Re: [PATCH 0.14] oom detection rework v6

From: Joonsoo Kim
Date: Wed May 11 2016 - 22:23:36 EST


On Tue, May 10, 2016 at 11:43:48AM +0200, Michal Hocko wrote:
> On Tue 10-05-16 15:41:04, Joonsoo Kim wrote:
> > 2016-05-05 3:16 GMT+09:00 Michal Hocko <mhocko@xxxxxxxxxx>:
> > > On Wed 04-05-16 23:32:31, Joonsoo Kim wrote:
> > >> 2016-05-04 17:47 GMT+09:00 Michal Hocko <mhocko@xxxxxxxxxx>:
> [...]
> > >> > progress. What is the usual reason to disable compaction in the first
> > >> > place?
> > >>
> > >> I don't disable it. But, who knows who disable compaction? It's been *not*
> > >> a long time that CONFIG_COMPACTION is default enable. Maybe, 3 years?
> > >
> > > I would really like to hear about real life usecase before we go and
> > > cripple otherwise deterministic algorithms. It might be very well
> > > possible that those configurations simply do not have problems with high
> > > order allocations because they are too specific.
>
> Sorry for insisting but I would really like to hear some answer for
> this, please.

I don't know. Who knows? How you can make sure that? And, I don't like
below fixup. Theoretically, it could retry forever.

>
> [...]
> > >> > diff --git a/mm/page_alloc.c b/mm/page_alloc.c
> > >> > index 2e7e26c5d3ba..f48b9e9b1869 100644
> > >> > --- a/mm/page_alloc.c
> > >> > +++ b/mm/page_alloc.c
> > >> > @@ -3319,6 +3319,24 @@ should_compact_retry(struct alloc_context *ac, unsigned int order, int alloc_fla
> > >> > enum migrate_mode *migrate_mode,
> > >> > int compaction_retries)
> > >> > {
> > >> > + struct zone *zone;
> > >> > + struct zoneref *z;
> > >> > +
> > >> > + if (order > PAGE_ALLOC_COSTLY_ORDER)
> > >> > + return false;
> > >> > +
> > >> > + /*
> > >> > + * There are setups with compaction disabled which would prefer to loop
> > >> > + * inside the allocator rather than hit the oom killer prematurely. Let's
> > >> > + * give them a good hope and keep retrying while the order-0 watermarks
> > >> > + * are OK.
> > >> > + */
> > >> > + for_each_zone_zonelist_nodemask(zone, z, ac->zonelist, ac->high_zoneidx,
> > >> > + ac->nodemask) {
> > >> > + if(zone_watermark_ok(zone, 0, min_wmark_pages(zone),
> > >> > + ac->high_zoneidx, alloc_flags))
> > >> > + return true;
> > >> > + }
> > >> > return false;
> [...]
> > My benchmark is too specific so I make another one. It does very
> > simple things.
> >
> > 1) Run the system with 256 MB memory and 2 GB swap
> > 2) Run memory-hogger which takes (anonymous memory) 256 MB
> > 3) Make 1000 new processes by fork (It will take 16 MB order-2 pages)
> >
> > You can do it yourself with above instructions.
> >
> > On current upstream kernel without CONFIG_COMPACTION, OOM doesn't happen.
> > On next-20160509 kernel without CONFIG_COMPACTION, OOM happens when
> > roughly *500* processes forked.
> >
> > With CONFIG_COMPACTION, OOM doesn't happen on any kernel.
>
> Does the patch I have posted helped?

I guess that it will help but please do it by yourself. It's simple.

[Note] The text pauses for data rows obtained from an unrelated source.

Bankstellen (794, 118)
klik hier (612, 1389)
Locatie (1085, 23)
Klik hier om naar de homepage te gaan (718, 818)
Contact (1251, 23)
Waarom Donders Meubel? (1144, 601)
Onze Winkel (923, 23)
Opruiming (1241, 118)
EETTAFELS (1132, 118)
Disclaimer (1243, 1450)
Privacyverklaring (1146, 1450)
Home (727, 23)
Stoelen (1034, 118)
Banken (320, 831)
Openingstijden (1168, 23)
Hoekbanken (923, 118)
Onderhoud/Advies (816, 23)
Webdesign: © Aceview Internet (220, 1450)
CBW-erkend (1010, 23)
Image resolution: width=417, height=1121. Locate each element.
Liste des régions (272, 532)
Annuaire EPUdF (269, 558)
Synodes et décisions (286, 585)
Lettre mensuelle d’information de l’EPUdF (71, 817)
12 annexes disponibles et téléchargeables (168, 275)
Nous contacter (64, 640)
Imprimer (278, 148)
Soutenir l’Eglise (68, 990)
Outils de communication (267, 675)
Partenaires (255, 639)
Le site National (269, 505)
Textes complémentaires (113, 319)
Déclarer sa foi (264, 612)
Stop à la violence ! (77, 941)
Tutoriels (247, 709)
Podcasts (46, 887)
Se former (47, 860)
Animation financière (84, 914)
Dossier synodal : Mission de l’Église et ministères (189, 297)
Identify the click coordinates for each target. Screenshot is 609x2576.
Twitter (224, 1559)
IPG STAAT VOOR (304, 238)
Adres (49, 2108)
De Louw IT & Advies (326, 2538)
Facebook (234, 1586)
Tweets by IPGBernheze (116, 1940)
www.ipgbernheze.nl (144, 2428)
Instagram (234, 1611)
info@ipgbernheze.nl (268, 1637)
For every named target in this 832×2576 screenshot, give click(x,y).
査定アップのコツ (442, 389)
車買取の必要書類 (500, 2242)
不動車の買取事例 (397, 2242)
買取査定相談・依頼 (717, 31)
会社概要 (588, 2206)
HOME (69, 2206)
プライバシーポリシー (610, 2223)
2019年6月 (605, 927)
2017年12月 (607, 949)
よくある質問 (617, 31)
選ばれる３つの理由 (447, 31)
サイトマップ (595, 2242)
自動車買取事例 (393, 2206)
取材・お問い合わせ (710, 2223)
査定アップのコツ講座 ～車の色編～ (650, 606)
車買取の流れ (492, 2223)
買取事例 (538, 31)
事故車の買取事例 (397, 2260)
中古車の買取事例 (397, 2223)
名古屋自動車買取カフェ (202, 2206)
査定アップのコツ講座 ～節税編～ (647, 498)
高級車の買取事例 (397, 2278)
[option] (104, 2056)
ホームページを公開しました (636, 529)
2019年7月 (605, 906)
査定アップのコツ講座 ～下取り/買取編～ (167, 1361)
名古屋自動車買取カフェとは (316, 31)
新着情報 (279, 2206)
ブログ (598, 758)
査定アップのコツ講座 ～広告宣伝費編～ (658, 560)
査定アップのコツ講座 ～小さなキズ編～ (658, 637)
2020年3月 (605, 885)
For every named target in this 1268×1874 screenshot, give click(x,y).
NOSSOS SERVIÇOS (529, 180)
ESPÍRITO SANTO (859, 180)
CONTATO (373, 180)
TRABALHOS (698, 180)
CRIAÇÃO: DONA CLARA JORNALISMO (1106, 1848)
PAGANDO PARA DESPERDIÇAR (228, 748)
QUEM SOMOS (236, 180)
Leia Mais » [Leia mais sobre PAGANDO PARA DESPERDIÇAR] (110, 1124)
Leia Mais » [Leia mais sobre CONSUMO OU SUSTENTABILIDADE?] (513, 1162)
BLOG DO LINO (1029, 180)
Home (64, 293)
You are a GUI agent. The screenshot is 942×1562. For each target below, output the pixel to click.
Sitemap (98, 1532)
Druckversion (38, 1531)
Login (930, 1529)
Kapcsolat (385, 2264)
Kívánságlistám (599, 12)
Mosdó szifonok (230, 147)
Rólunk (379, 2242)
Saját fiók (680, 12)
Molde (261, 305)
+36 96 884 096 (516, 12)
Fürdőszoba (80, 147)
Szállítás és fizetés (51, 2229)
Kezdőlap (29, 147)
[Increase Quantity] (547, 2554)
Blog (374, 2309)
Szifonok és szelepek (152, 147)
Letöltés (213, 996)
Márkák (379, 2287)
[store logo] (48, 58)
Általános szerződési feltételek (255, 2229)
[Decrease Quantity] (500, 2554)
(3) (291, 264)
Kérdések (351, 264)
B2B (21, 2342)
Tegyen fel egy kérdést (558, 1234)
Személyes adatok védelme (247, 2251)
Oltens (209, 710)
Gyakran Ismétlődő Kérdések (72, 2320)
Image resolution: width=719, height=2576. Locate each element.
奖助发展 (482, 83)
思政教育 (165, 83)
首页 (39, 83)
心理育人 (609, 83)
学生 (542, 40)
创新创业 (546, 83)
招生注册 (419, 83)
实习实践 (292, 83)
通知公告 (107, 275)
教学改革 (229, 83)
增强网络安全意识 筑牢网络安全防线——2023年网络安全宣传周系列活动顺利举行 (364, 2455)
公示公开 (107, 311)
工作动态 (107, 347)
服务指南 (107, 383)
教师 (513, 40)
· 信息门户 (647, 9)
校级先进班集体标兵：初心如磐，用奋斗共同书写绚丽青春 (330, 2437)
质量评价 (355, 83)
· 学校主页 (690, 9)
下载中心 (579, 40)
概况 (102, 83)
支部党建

> > Other kernels doesn't trigger OOM even if I make 10000 new processes.
>
> Is this an usual load on !CONFIG_COMPACTION configurations?

I don't know. User-space developer doesn't take care about kernel
configuration and it seems that fork 500 times when memory is full is
not a corner case to me.

> > This example is very intuitive and reasonable. I think that it's not
> > artificial. It has enough swap space so OOM should not happen.
>
> I am not really convinced this is true actually. You can have an
> arbitrary amount of the swap space yet it still won't help you
> because more reclaimed memory simply doesn't imply a more continuous
> memory. This is a fundamental problem. So I think that relying on
> !CONFIG_COMPACTION for heavy fork (or other high order) loads simply
> never works reliably.

I think that you don't understand how powerful the reclaim and
compaction are. In the system with large disk swap, what compaction can do
is also possible for reclaim. Reclaim can do more.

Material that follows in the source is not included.